14. Ten aanzien van de taalontwikkelingsstoornis van de zoon en het feit dat hij daarvoor speciaal onderwijs volgt en speciale begeleiding heeft, heeft verweerder aannemelijk geacht dat daardoor sprake is van een bijzondere binding met Nederland. Naar het oordeel van de rechtbank heeft verweerder zich echter op het standpunt kunnen stellen dat eiseres niet aannemelijk heeft gemaakt dat er voor hem bij terugkeer in Albanië geen speciaal of vergelijkbaar onderwijs mogelijk is. Uit de verklaring in het dossier van de autoriteiten in Kurbin te Albanië waarin wordt vermeld dat er in die gemeente geen speciaal onderwijs beschikbaar is, volgt immers niet dat dit geldt voor heel Albanië. Ook de gestelde vruchteloze speurtocht van eiseres op internet naar speciaal of vergelijkbaar onderwijs in Albanië is daarvoor onvoldoende. Volgens vaste jurisprudentieis het bovendien aan de vreemdeling om aannemelijk te maken dat de uitzetting in strijd is met artikel 8 van het EVRM. Het is dus ook aan eiseres om aannemelijk te maken dat er vanwege de taalontwikkelingsstoornis van haar zoon een objectieve belemmering bestaat om het familie- en gezinsleven in Albanië uit te oefenen. De rechtbank volgt eiseres dan ook niet dat de bewijslast thans zou moeten worden omgedraaid dan wel dat de taalontwikkelingsstoornis van haar zoon moet worden aangemerkt als een zeer uitzonderlijke omstandigheid die maakt dat op Nederland de verplichting rust eiseres en de kinderen hier verblijf toe te staan.
15. Gelet op het voorgaande heeft verweerder zich niet ten onrechte en voldoende gemotiveerd op het standpunt gesteld dat hij bij de afweging tussen enerzijds het algemeen belang dat is gediend bij het voeren van een restrictief toelatingsbeleid en anderzijds het persoonlijk belang van eiseres en haar minderjarige kinderen bij de uitoefening van hun privéleven en familie- en gezinsleven hier te lande aan het algemeen belang doorslaggevend gewicht toekent.

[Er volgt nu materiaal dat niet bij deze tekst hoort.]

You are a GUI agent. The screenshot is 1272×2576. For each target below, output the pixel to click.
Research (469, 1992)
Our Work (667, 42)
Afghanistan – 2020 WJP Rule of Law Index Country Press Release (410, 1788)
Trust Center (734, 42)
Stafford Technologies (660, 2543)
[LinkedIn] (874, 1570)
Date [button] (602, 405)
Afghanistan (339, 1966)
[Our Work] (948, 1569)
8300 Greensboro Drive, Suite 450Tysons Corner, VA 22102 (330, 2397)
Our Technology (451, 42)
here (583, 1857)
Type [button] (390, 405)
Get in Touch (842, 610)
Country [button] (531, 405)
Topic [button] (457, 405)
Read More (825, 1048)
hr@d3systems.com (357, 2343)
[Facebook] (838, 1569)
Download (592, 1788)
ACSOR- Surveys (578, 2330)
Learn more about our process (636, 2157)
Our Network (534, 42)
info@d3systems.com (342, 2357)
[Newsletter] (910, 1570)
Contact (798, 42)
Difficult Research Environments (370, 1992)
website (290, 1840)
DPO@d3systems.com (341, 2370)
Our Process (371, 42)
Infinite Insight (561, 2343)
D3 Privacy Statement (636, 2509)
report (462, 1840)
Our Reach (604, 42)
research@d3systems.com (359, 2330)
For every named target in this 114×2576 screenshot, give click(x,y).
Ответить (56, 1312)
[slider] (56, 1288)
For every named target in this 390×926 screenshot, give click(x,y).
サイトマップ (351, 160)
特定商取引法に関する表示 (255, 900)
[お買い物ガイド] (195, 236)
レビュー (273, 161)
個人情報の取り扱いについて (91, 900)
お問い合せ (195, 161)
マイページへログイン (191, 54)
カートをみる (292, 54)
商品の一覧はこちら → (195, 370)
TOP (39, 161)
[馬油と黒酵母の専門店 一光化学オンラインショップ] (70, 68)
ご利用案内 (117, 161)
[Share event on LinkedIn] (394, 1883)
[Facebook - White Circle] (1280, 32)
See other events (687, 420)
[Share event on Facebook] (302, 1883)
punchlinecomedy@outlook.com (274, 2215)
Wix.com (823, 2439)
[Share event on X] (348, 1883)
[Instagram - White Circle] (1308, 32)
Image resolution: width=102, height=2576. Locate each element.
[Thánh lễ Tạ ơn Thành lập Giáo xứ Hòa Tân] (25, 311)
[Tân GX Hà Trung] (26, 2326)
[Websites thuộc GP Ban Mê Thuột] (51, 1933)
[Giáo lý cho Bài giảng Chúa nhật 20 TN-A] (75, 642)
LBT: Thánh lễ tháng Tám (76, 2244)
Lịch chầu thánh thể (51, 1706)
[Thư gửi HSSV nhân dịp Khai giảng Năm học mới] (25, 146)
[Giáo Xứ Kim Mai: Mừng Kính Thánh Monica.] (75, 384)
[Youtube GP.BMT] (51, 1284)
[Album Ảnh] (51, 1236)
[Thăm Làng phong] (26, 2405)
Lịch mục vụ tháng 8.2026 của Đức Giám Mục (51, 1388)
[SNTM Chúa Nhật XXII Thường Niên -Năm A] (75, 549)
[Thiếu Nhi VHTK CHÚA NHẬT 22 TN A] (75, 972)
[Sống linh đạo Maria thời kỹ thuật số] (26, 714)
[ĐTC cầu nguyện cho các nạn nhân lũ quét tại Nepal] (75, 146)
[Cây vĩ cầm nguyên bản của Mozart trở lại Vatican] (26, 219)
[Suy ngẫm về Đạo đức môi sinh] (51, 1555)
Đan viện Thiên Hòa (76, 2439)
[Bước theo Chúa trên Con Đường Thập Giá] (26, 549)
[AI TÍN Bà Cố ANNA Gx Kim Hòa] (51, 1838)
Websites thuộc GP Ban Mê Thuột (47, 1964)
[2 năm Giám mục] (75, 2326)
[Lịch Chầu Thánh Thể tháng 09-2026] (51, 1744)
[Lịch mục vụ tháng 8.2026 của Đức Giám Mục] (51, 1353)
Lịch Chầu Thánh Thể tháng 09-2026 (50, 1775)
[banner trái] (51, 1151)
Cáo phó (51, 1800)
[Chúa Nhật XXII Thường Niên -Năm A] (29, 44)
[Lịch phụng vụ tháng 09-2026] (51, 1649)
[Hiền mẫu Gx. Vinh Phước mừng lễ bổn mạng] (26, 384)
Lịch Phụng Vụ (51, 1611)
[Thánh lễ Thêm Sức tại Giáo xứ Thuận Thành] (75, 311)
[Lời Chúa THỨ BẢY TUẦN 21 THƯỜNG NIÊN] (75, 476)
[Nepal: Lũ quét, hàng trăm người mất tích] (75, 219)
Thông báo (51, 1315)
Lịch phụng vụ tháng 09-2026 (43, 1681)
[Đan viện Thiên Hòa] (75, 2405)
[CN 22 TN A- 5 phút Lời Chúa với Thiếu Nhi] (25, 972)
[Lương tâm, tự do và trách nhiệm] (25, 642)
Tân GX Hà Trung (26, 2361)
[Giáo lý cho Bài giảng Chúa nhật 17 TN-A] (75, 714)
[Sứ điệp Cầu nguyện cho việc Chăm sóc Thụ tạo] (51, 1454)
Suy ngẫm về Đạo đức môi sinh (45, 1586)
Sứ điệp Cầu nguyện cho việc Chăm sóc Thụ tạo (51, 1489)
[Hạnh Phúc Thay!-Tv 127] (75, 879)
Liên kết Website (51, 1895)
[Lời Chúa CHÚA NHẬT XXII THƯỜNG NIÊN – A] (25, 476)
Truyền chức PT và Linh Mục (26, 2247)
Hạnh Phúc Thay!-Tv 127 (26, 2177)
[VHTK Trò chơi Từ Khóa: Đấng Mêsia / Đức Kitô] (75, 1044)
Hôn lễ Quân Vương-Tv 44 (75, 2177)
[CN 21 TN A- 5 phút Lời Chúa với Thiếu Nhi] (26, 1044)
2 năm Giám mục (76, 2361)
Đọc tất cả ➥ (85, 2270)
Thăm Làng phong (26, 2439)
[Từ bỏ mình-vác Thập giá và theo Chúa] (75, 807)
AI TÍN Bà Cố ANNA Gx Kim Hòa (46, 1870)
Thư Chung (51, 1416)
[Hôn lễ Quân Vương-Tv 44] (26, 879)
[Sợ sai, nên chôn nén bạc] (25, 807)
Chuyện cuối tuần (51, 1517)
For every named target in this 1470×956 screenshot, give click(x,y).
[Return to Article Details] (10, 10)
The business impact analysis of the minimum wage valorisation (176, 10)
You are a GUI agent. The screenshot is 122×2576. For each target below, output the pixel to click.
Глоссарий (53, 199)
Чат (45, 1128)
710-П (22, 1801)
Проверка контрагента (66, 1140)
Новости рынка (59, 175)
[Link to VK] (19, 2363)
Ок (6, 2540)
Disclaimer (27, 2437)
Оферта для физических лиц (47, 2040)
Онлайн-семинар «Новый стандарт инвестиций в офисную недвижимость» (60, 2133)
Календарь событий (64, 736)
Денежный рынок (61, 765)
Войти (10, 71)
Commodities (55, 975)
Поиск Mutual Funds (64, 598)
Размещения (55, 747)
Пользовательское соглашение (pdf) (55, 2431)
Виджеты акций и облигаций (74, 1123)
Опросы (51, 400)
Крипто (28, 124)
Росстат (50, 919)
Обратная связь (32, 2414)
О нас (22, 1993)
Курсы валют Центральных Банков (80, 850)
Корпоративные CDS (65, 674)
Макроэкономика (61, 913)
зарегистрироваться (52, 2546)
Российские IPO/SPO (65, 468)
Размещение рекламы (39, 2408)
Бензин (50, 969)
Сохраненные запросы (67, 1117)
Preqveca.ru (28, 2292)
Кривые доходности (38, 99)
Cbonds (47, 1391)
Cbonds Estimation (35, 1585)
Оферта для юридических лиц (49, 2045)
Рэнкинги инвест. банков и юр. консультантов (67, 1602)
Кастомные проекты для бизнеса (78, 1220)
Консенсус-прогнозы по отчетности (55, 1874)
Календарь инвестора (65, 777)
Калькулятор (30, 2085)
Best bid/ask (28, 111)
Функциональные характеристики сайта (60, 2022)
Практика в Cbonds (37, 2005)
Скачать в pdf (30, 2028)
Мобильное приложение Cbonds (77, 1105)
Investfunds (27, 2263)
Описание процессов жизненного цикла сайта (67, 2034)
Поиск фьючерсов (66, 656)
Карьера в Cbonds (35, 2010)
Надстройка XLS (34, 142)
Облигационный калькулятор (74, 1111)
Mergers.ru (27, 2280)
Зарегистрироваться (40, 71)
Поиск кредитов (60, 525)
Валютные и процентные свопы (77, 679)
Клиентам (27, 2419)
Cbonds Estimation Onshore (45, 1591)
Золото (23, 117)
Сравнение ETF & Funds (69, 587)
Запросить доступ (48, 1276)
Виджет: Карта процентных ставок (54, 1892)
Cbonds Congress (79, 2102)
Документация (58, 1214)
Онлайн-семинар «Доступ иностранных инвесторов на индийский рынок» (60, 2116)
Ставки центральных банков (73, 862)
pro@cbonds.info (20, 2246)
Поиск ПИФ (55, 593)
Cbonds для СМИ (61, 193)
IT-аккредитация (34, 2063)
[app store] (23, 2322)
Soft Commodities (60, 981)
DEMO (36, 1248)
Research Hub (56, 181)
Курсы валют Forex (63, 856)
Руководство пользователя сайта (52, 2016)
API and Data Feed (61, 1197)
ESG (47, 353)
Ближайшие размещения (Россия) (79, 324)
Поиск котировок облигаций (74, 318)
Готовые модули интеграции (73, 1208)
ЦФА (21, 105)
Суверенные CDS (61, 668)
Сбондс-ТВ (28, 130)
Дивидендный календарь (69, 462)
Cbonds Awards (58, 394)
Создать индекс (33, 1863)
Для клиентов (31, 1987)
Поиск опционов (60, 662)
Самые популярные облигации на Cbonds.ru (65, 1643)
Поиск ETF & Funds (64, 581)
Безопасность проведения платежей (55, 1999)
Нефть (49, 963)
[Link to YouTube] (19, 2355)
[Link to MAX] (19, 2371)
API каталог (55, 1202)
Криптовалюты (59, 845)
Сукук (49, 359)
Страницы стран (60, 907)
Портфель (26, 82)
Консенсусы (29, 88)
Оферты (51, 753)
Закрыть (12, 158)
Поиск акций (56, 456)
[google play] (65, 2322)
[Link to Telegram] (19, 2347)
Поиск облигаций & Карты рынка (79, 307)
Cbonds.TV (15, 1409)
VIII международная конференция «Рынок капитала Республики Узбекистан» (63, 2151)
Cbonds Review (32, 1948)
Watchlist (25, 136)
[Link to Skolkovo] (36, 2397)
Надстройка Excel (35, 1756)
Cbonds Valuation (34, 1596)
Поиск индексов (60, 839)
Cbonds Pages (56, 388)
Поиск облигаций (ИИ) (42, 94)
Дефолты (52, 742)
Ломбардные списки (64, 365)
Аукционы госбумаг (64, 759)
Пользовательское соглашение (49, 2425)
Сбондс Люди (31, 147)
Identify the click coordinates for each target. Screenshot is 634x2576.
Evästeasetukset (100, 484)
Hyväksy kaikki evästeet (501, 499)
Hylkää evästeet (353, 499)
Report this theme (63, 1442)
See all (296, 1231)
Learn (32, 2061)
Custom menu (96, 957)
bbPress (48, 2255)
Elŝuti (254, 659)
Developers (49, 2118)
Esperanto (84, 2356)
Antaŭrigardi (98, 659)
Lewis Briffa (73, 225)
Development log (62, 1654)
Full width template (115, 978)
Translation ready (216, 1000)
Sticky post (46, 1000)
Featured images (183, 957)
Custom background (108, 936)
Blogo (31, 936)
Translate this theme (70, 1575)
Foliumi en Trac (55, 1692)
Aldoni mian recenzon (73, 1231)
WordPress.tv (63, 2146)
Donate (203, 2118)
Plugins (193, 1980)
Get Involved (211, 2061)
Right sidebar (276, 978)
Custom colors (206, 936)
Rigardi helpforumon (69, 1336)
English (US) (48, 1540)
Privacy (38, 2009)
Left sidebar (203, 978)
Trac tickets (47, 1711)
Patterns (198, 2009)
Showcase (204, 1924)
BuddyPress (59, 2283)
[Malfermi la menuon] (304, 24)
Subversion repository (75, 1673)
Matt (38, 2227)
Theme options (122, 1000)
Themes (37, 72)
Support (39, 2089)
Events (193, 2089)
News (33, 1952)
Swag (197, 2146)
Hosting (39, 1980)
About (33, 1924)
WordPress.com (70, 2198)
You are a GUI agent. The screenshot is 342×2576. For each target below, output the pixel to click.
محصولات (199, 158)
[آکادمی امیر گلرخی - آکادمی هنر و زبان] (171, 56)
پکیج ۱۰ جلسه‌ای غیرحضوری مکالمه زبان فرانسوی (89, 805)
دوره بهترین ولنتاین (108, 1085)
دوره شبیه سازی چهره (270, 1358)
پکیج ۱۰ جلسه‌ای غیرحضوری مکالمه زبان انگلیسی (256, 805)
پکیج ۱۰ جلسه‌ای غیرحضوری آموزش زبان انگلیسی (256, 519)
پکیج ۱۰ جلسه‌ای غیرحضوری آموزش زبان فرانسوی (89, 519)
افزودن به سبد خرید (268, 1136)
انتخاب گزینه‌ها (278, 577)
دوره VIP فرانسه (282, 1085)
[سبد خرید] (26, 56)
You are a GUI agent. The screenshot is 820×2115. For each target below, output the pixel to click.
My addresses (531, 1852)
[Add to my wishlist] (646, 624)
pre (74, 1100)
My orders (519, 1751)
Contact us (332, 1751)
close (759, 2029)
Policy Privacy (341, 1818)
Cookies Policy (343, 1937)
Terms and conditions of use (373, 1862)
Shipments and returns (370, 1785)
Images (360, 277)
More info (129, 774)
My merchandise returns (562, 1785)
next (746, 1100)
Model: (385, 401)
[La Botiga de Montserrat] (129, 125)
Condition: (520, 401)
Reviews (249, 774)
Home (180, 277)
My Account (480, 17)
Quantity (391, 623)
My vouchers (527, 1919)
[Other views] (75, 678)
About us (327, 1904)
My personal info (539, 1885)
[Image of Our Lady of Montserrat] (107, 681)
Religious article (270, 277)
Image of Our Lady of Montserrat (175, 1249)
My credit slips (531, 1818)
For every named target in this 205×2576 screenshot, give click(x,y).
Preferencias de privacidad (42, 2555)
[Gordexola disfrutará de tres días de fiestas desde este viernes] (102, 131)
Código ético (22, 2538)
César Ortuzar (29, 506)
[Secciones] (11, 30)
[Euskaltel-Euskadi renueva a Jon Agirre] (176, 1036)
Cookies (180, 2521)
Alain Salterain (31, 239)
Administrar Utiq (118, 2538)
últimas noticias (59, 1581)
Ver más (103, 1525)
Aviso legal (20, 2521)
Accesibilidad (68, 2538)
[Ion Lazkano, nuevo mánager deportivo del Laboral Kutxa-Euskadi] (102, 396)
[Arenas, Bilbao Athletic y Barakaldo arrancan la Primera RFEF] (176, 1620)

Daarbij heeft verweerder voldoende rekenschap gegeven van de belangen van de kinderen. Naar het oordeel van de rechtbank heeft verweerder zich dan ook niet ten onrechte op het standpunt gesteld dat de afwijzing van de aanvraag van eiseres niet in strijd is met artikel 8 van het EVRM.
16. Het beroep is ongegrond.
17. Er bestaat geen aanleiding voor proceskostenveroordeling.